ArQule, Inc. Provides Clinical Update On ARQ 197
ArQule, Inc. announced that patient enrollment in a Phase 2 trial with ARQ 197 in non-small cell lung cancer (NSCLC) has been completed. Approximately 160 patients were enrolled in the NSCLC trial, which is a randomized, double-blind trial comparing combination therapy with ARQ 197 and erlotinib against erlotinib and placebo in EGFR (epidermal growth factor receptor) inhibitor-naïve patients in second and third line settings, with the primary endpoint being progression-free survival. Final data from this trial is expected to be available in the first half of 2010. The Company also announced that patient enrollment in a Phase 2 trial with ARQ 197 in hepatocellular carcinoma (HCC) has been initiated. The Phase 2 initiation follows the successfully completed evaluation of patients enrolled in a safety trial in this indication. Approximately 100 patients with unresectable HCC who have failed one prior systemic therapy are expected to be enrolled in the HCC trial, which is a randomized, double-blind trial comparing patients treated with ARQ 197 to those treated with placebo, with the primary endpoint being time-to-progression. Separately and as part of the HCC tumor program, a Phase 1 safety trial in HCC is being conducted with the combination therapy of ARQ 197 and sorafenib.

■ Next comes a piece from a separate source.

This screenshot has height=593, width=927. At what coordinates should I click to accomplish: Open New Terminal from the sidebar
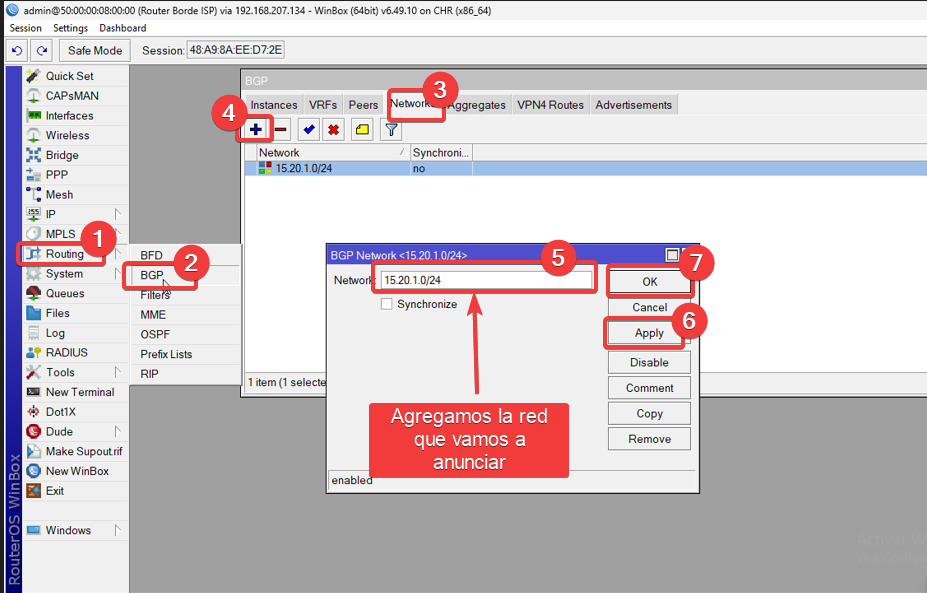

ArQule, Inc. Reaffirms FY 2009 Guidance
ArQule, Inc. reaffirmed fiscal 2009 guidance and expects revenues to range between $21-$24 million, net loss to range between $44-$47 million and net loss per share (EPS) to range between $0.98-$1.05. According to Reuters Estimates, analysts were expecting the Company to report revenues of $23 million, net income of $(44) million and EPS of $(1.00) for the same period.

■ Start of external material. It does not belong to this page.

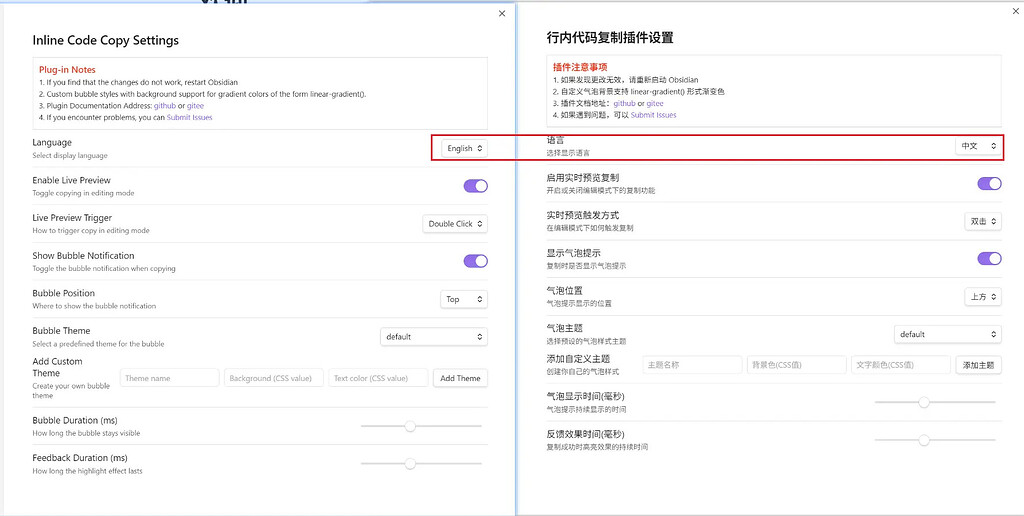Open the 气泡位置 dropdown
Image resolution: width=1024 pixels, height=516 pixels.
click(x=983, y=297)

ArQule, Inc. Reaffirms FY 2009 Guidance
ArQule, Inc. announced that it has confirmed fiscal 2009 guidance and expects revenue to range between $21 and $24 million, net loss to range between $44 and $47 million, and net loss per share to range between $0.98 and $1.05. According to Reuters Estimates, analysts are expecting the Company to report revenue of $24 million and net loss of $44 million for fiscal 2009.